Very few practitioners in media and advertising today will be unfamiliar with the digital advertising "LUMAscape" charts, created by Terry Kawaja, the media consultant and investment banker, to organise the often confusing ecosystem into key sectors of digital media.
These visuals map the players in the evolving programmatic, data and technology-driven advertising space. What they reveal is a space that is fragmented, overpopulated and confusing.
LUMAscape illustrates that our industry has been guilty of grossly overcomplicating the digital advertising space – to the extent that we assume any agency or client that even understands this new ecosystem must be getting it right.
Digital is not getting it right
"Plug the DMP into the DSP into the SSP, and make sure we build a proprietary bidding algorithm that connects directly with the client API". Sounds sophisticated to me. Must be right.
In our rush to embrace and make sense of the new, we have let go of too many of the rules of the past. In many ways, we're not getting it right at all, and the one area where we are most falling short is that of creativity.

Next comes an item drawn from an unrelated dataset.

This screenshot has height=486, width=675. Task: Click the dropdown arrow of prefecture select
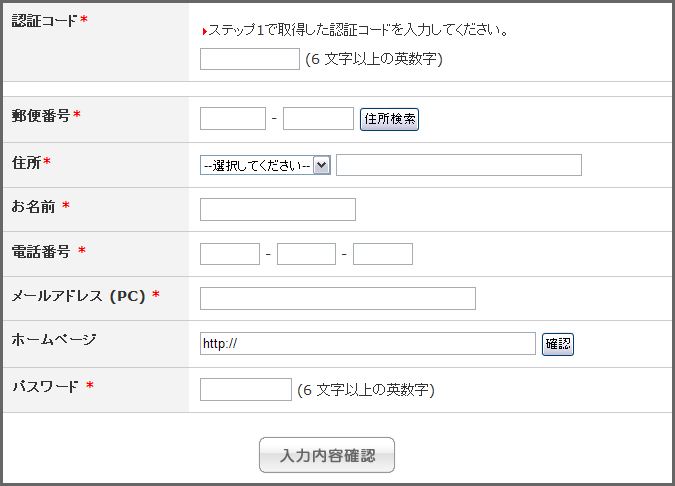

What was the last truly brilliant digital advert you saw? It’s tough, right? Of course there are great examples, but my fear is that the bar is still too low, and that the average pulls us down. Does being retargeted by the same advert for the trainers you already bought in store make you feel good about the brand?
Targeting is great, data is great, technology is great, but it pays to remember that ultimately we work in advertising. And advertising is about the creation and distribution of big, innovative ideas that engage consumers and motivate them to do something.
These ideas start with people, not machines.
Any one of those great businesses in the LUMAscape can have a role to play in a campaign as the message crosses through bought, owned and earned digital media. But they are there to support big ideas, not displace them. It feels like we’re forgetting that.
Few, if any, of the businesses in this new landscape work in creative services.
Creativity involves breaking established patterns
It was Edward De Bono who said that ‘creativity involves breaking out of established patterns in order to look at things in a different way’. Well, we have established our patterns.
Technological and algorithmic interpretation tends to be logical, and so the focus tends towards the rational versus the creative. Our thinking becomes fixed. There are "right" answers, we are told, and all else is background noise. But there must be more to it than that.
We’ve seen huge growth rates in digital advertising investment, encouraged by ROI attribution models focused on the end of the customer journey. But this has blinded the industry to the need for creativity.
As we continue to evolve our understanding around the entire customer journey, the value of great digital advertising will become more apparent.
In this new world, the agencies most likely to succeed will be those designed to deliver both the art and the science.
Math Men need the Mad Men, and vice-versa
This rebalancing of the creative and the rational will have huge structural implications for advertising. There has been some debate in the communications industry this past year about a new generation of advertisers – the "Math Men".
This strain of data and technology savvy advertising pioneers are rewriting the rules and displacing the more traditional creative from the Mad Men era.
But to truly evolve, it is vital for both practices to come together and harness their symbiotic influence. It can’t be one world versus another: art versus science; creativity versus data; math versus mad. At the dawn of change, we are learning that great creativity is as much a driver of business performance as great science.
To help illustrate my argument here are a couple of simple examples:
For every hyper-optimised and brilliantly-structured paid search campaign there needs to be a deeply immersive and motivating experience: a user journey that immediately captures the heart, mind and indeed wallet – this is through and through a creative endeavor.
The evolution of natural search, SEO, where the single biggest driver of success for clients is now the creation – often at scale – of relevant, fresh, socially viable and unique multiplatform content. What is this if not a job for the Mad Man?
A retargeted ecommerce banner that follows us, across the web, regardless of our subsequent offline behavior is a prime example where a healthy dose of creativity might have been a better route.
Persuasion is not science, but an art
Lastly, let’s think about the client hoping to put social media solutions at the heart of the relationship they are building with their consumers. Brands are evolving to become storytellers, scripting an always-on, two-way adaptable narrative. Yes, there is the role for scientific rigor in the amplification of these efforts, but at the heart is the need for good old-fashioned consumer insight, planning nous and brilliant creativity.
The way forward needs to be a balance between the old and the new, of great creativity being given the freedom to succeed through advances in data and technology, but not be succeeded by it.
I’ll finish with this quote from the great US advertising mind that was William Bernbach, which I think makes the point best: "There are a lot of great technicians in advertising. And unfortunately they talk the best game. They know all the rules ... but there's one little rub. They forget that advertising is persuasion, and persuasion is not a science, but an art. Advertising is the art of persuasion."